Core Module

Core functionality for fmus-vox.

This module contains the fundamental components and utilities used throughout the library.

Audio Class

class fmus_vox.core.audio.Audio(data: ndarray, sample_rate: int)[source]

Bases: object

Main class for audio operations in fmus-vox.

The Audio class provides an intuitive interface for loading, processing, and manipulating audio data. It supports method chaining for clean, readable code.

Examples

>>> # Load and process audio
>>> audio = Audio.load("recording.wav")
>>> processed = audio.normalize().denoise().resample(target_sr=16000)
>>> processed.save("processed.wav")
>>>
>>> # Record and save audio
>>> audio = Audio.record(seconds=5)
>>> audio.save("recording.wav")
__init__(data: ndarray, sample_rate: int)[source]

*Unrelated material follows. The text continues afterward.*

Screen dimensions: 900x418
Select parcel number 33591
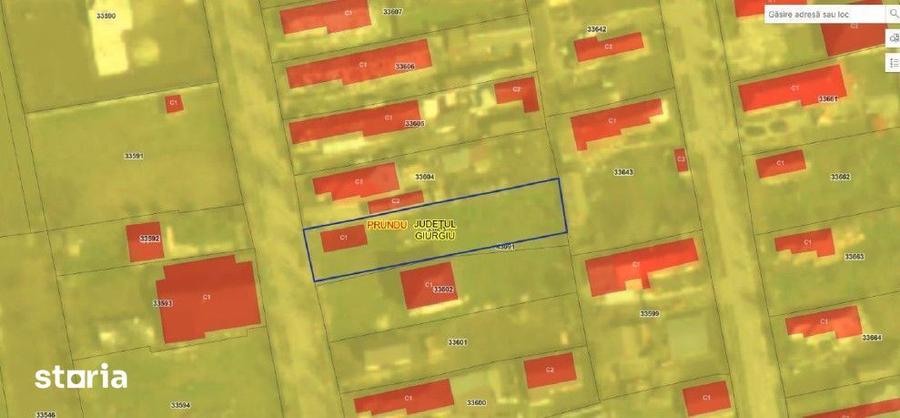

Initialize an Audio object.

Parameters:
  • data – Audio data as a numpy array

  • sample_rate – Sample rate of the audio in Hz

classmethod load(source: str | Path | BinaryIO | ndarray, sample_rate: int | None = None) Audio[source]

Load audio from file, bytes, or numpy array.

Parameters:
  • source – Audio source (file path, file-like object, or numpy array)

  • sample_rate – Target sample rate for loading. If None, use the source’s rate. If source is a numpy array, this must be provided.

Returns:

Audio object

Raises:

AudioError – If the audio cannot be loaded

classmethod record(seconds: float | None = None, sample_rate: int = 44100, **kwargs) Audio[source]

Record audio from microphone.

Parameters:
  • seconds – Duration in seconds to record. If None, records until stopped.

  • sample_rate – Sample rate to record at

  • **kwargs – Additional arguments for recording

Returns:

Audio object containing the recorded audio

Raises:

AudioError – If recording fails

save(path: str | Path, format: str | None = None, **kwargs) str[source]

Save audio to file.

Parameters:
  • path – Path to save the audio file

  • format – Audio format (inferred from path if None)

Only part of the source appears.